Project

General

Profile

Actions

action #182498

open

openqaworker25 (o3) has no working IPv6 size:S

Added by nicksinger 15 days ago. Updated 2 days ago.

Status:
Workable
Priority:
Normal
Category:
Regressions/Crashes
Start date:
2025-05-15
Due date:
% Done:

0%

Estimated time:

Description

Observation

Richard made us aware in Slack that IPv6 is broken: https://openqa.opensuse.org/tests/5061938#step/wget_ipv6/9
I was first fooled by the above curl_ipv6-module that IPv6 must work on this machine while in reality it is never actually explicitly tested. Checking other tests like https://openqa.opensuse.org/tests/5061495 on that machine reveal indeed a broken v6 connection inside the SUT:

* Clear auth, redirects to port from 80 to 443
* Issue another request to this URL: 'https://doc.opensuse.org/release-notes/x86_64/openSUSE/Tumbleweed/RELEASE-NOTES.en.rtf'
* Host doc.opensuse.org:443 was resolved.
* IPv6: 2a07:de40:b27e:1204::10
* IPv4: 195.135.223.50
*   Trying [2a07:de40:b27e:1204::10]:443...
* connect to 2a07:de40:b27e:1204::10 port 443 from fec0::5054:ff:fe12:3456 port 53614 failed: Network is unreachable
*   Trying 195.135.223.50:443...
* ALPN: curl offers h2,http/1.1

openqaworker25 apparently also has (currently?) no working v6:

openqaworker25:~ # ping6 heise.de
ping6: connect: Network is unreachable

Acceptance criteria

  • AC1: All standard SUSE owned o3 workers can reach external systems over IPv6
  • AC2: openQA tests still work fine

Suggestions

Actions #1

Updated by okurz 15 days ago

  • Category set to Regressions/Crashes
  • Priority changed from Normal to Urgent
  • Target version set to Ready

I suggest as urgency mitigation to take affected machines out of production.

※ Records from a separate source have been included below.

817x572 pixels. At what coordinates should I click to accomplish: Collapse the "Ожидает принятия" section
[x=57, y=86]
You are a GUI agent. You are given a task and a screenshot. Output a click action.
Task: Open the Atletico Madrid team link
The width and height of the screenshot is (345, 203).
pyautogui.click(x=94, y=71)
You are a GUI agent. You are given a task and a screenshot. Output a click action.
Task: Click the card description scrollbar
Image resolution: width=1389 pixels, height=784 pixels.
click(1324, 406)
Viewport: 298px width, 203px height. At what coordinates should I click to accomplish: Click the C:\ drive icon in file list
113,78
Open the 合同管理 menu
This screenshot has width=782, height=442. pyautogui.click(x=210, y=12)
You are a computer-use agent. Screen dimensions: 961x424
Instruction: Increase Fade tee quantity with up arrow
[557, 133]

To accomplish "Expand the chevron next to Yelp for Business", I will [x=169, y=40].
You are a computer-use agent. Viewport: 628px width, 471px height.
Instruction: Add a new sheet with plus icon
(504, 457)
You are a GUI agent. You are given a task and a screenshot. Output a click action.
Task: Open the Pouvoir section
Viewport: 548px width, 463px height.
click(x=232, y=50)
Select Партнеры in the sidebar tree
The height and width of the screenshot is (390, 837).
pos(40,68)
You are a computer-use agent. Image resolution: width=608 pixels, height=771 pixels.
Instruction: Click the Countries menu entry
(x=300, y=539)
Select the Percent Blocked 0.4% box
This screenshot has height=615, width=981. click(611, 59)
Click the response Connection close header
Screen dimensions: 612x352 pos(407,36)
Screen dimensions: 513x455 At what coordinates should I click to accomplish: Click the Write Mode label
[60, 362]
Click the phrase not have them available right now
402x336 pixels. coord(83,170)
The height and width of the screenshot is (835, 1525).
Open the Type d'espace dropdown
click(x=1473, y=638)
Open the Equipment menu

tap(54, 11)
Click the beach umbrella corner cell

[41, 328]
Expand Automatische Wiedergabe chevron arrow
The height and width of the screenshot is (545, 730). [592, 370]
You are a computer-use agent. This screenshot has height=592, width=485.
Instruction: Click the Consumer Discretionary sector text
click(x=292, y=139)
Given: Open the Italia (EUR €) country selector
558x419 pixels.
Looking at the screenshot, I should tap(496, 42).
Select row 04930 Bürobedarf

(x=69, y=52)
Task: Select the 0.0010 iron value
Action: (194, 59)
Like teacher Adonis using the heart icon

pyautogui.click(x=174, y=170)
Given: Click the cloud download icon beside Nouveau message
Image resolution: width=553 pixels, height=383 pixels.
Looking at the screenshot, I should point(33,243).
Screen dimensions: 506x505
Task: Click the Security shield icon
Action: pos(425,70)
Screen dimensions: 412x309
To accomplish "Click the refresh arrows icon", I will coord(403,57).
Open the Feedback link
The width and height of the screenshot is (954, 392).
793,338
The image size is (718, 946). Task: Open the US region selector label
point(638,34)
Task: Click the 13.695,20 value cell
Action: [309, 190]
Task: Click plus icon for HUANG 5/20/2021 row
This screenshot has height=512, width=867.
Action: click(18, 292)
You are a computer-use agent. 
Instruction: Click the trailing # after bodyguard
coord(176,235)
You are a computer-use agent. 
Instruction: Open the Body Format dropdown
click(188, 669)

Is this a good opportuntiy to switch to NetworkManager as wicked is declared deprecated?

Actions #2

Updated by robert.richardson 14 days ago

  • Assignee set to robert.richardson
Actions #3

Updated by robert.richardson 14 days ago

  • Description updated (diff)
  • Priority changed from Urgent to High

okurz wrote in #note-1:

I suggest as urgency mitigation to take affected machines out of production.

I've connected to the openqaworker25 and called sudo systemctl disable --now $(systemctl list-units | grep openqa-worker-auto-restart | cut -d . -f 1 | xargs), also added according rollback steps to this ticket.

Actions #4

Updated by livdywan 14 days ago

A glance at next/previous reveals that this seems to affect other workers including worker20, 22-24, and 26-27 - maybe all of them?

Actions #5

Updated by robert.richardson 14 days ago · Edited

livdywan wrote in #note-4:

A glance at next/previous reveals that this seems to affect other workers including worker20, 22-24, and 26-27 - maybe all of them?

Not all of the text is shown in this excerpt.